That may be the most economically sensible thing to do but buying a rifle isn't always about economics for many of us. A concept many tight arses find hard to get their heads around. You also get some nice features with a Sako over a T3.

----------


## Nick-D

Gimp seems to do plenty well with a 20 inch 260. 27-2800 should still be achievable with 140's no? go with the factory length and whack a suppressor on the end. Lop of an inch is you fancy it should still have you clear of the flutes. My rifle is an 18" plus can, honestly I dont think an extra 1 or 2 inches would make any practical difference in the bush

----------


## SlimySquirrel

> Some people HATE rifles you cant topload.....just saying.
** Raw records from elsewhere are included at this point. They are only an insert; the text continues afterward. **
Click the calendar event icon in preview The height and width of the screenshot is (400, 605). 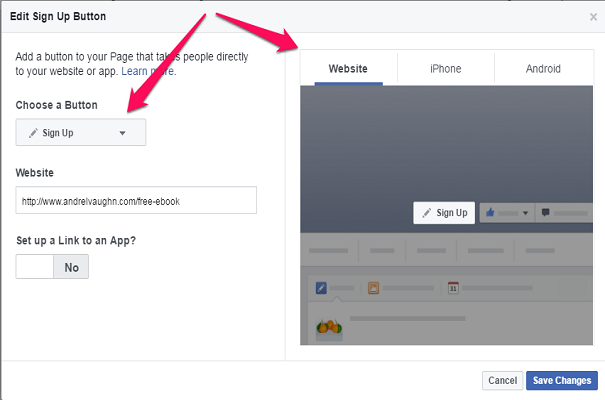tap(452, 288)
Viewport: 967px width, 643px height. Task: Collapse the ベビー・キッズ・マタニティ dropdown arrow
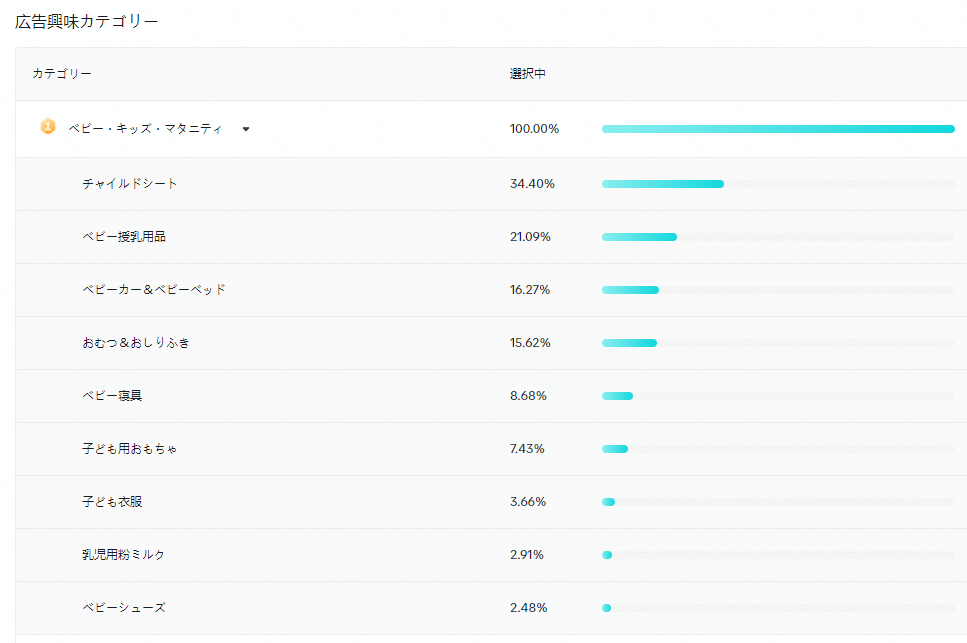click(x=246, y=129)
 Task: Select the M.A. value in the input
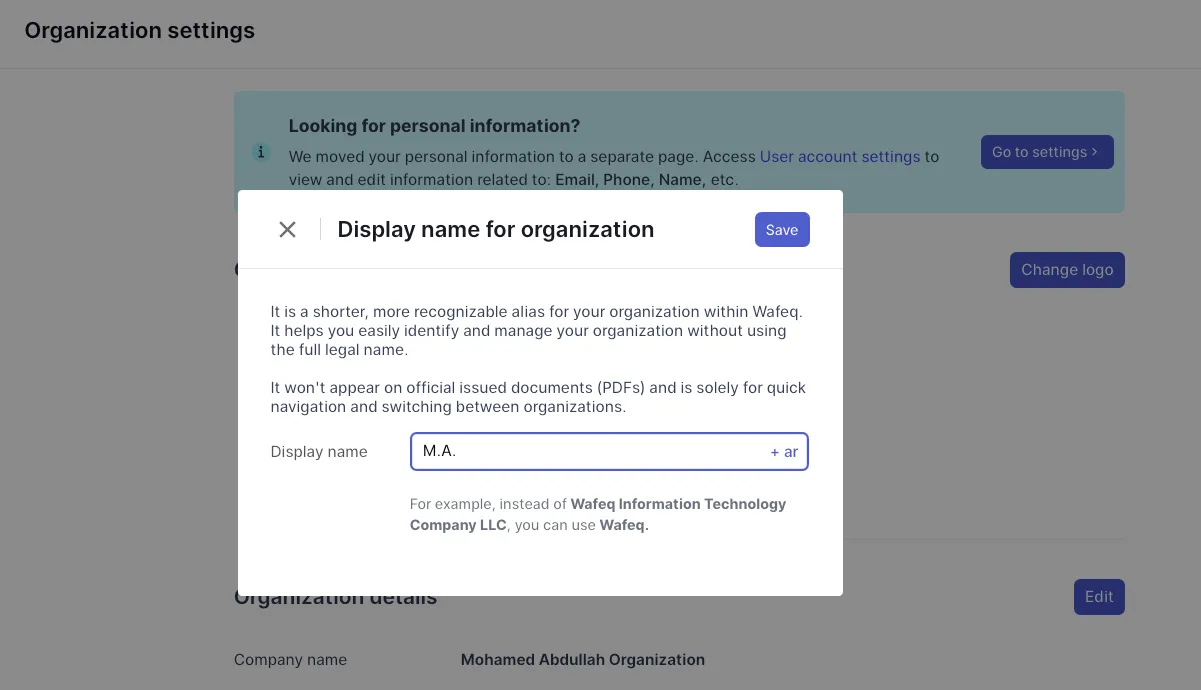coord(439,450)
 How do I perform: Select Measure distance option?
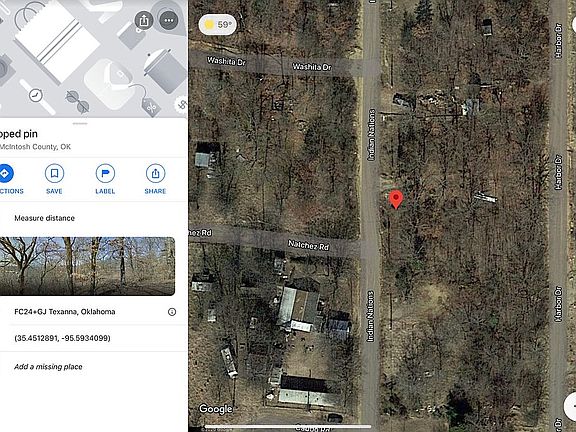pyautogui.click(x=44, y=218)

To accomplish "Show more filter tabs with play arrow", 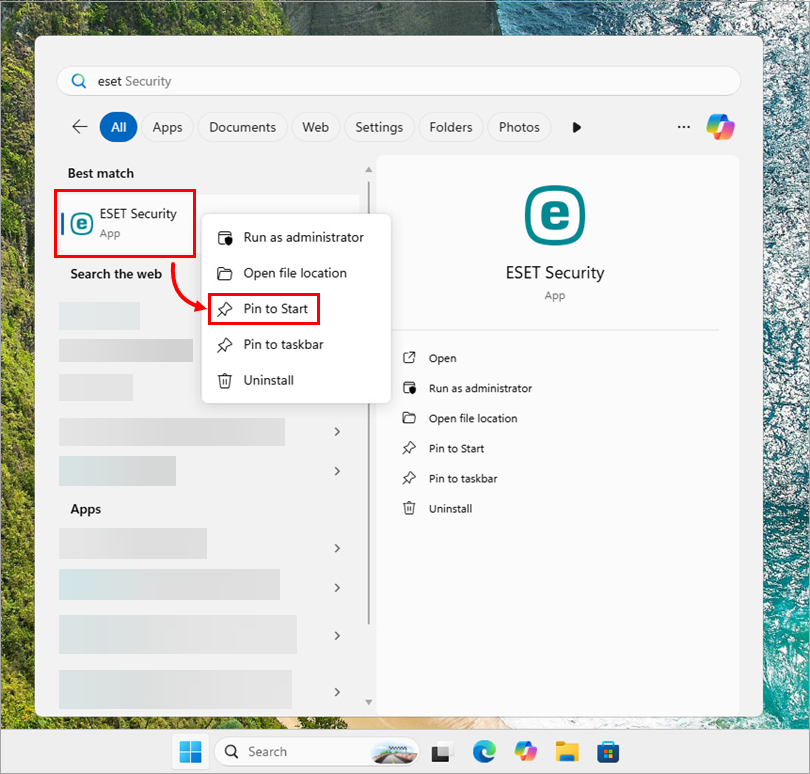I will pyautogui.click(x=576, y=127).
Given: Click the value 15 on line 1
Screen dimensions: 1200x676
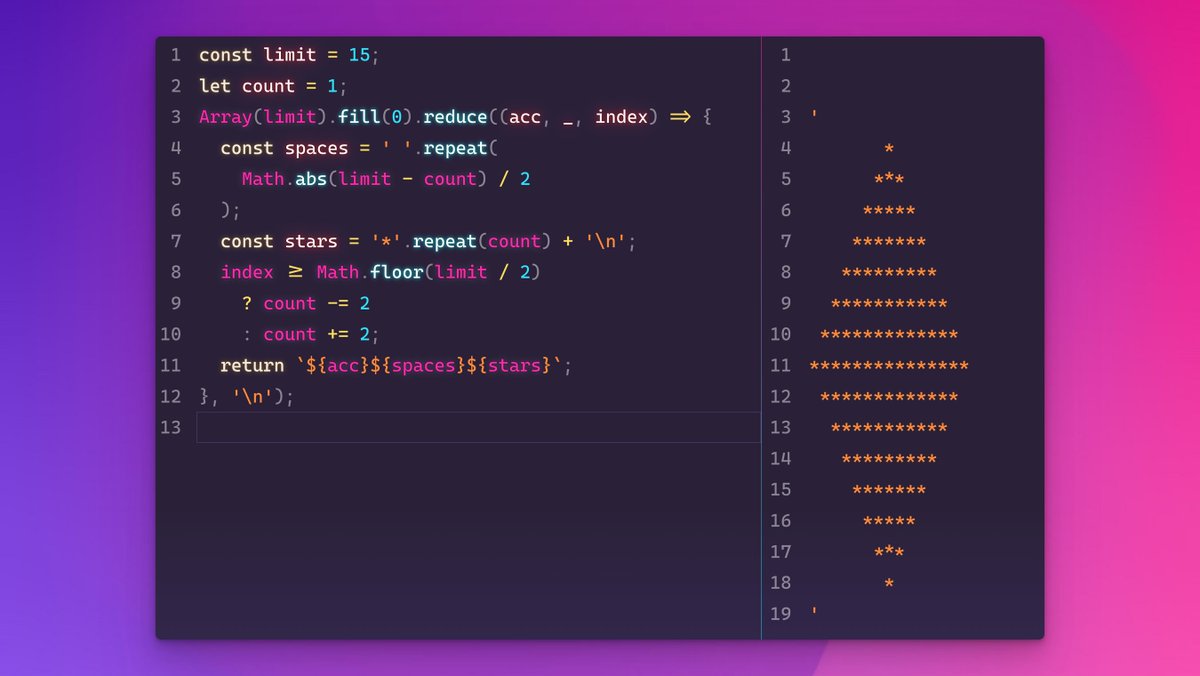Looking at the screenshot, I should point(361,55).
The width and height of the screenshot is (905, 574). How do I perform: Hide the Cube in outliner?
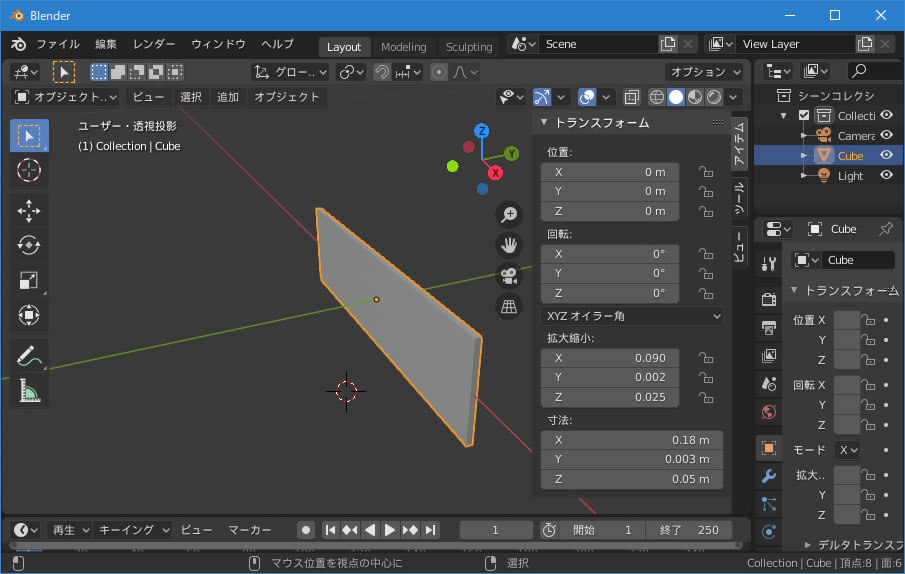[x=886, y=155]
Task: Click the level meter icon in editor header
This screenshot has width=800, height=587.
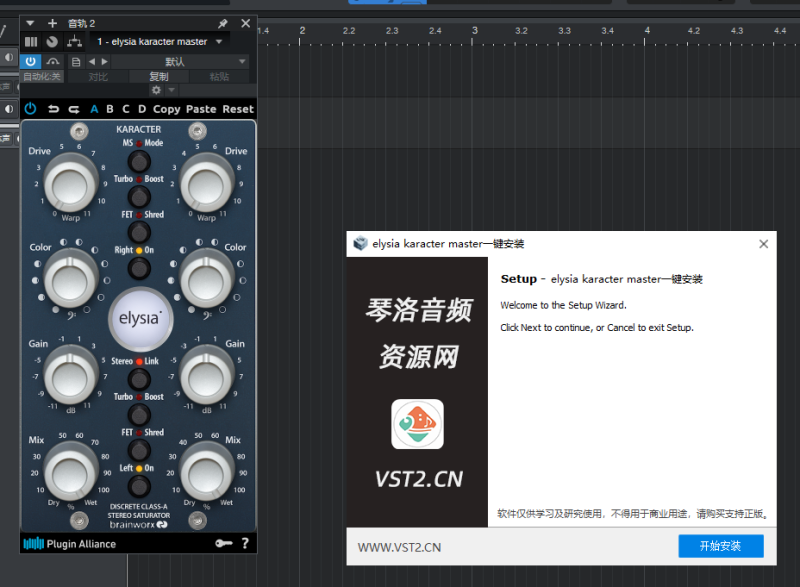Action: pos(31,41)
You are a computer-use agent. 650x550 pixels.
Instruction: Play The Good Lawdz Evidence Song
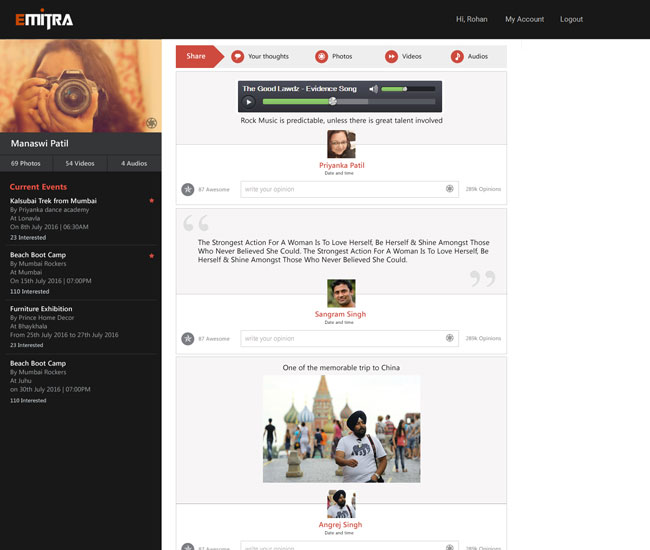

I thought the new T3X is supposed to have a bigger port for single feeding?

----------


## Nick-D

Yeah you still cant top of the mag though

----------


## veitnamcam

> I thought the new T3X is supposed to have a bigger port for single feeding?





> Yeah you still cant top of the mag though


Yea that, if you feed the chamber from the mag as most would and dont fire you then have to drop the mag and reload the mag close the bolt and re insert the mag vs extract live round and stuff it down with your hand into the mag and close the bolt on an empty chamber.

----------


## Timmay

^ what he said, its a right pain in the ass. I've been a long time Tikka owner as a hunting rifle, but I've finally seen the light.

----------


## Shearer

I must be the odd one out here. I own two T3s. When I go hunting I chamber a round and put the safety on. If I see game, I disengage the safety and shoot it. If I don't, I unload the rifle at the end of the hunt. If I was a position that I did"t trust the safety (clambering around sketchy country maybe) I disengage the safety, squeeze the trigger and close the bolt (decocked on a live round). Pretty safe I recon. In order for it to fire the bolt would have to be lifted and closed again which is pretty hard to do accidently. When I am ready to start hunting again I lift the bolt, close it, and engage the safety. Done.
Even the rifles I can top load from I never actually find a need to.

----------


## veitnamcam

> I must be the odd one out here. I own two T3s. When I go hunting I chamber a round and put the safety on. If I see game, I disengage the safety and shoot it. If I don't, I unload the rifle at the end of the hunt. If I was a position that I did"t trust the safety (clambering around sketchy country maybe) I disengage the safety, squeeze the trigger and close the bolt (decocked on a live round). Pretty safe I recon. In order for it to fire the bolt would have to be lifted and closed again which is pretty hard to do accidently. When I am ready to start hunting again I lift the bolt, close it, and engage the safety. Done.
> Even the rifles I can top load from I never actually find a need to.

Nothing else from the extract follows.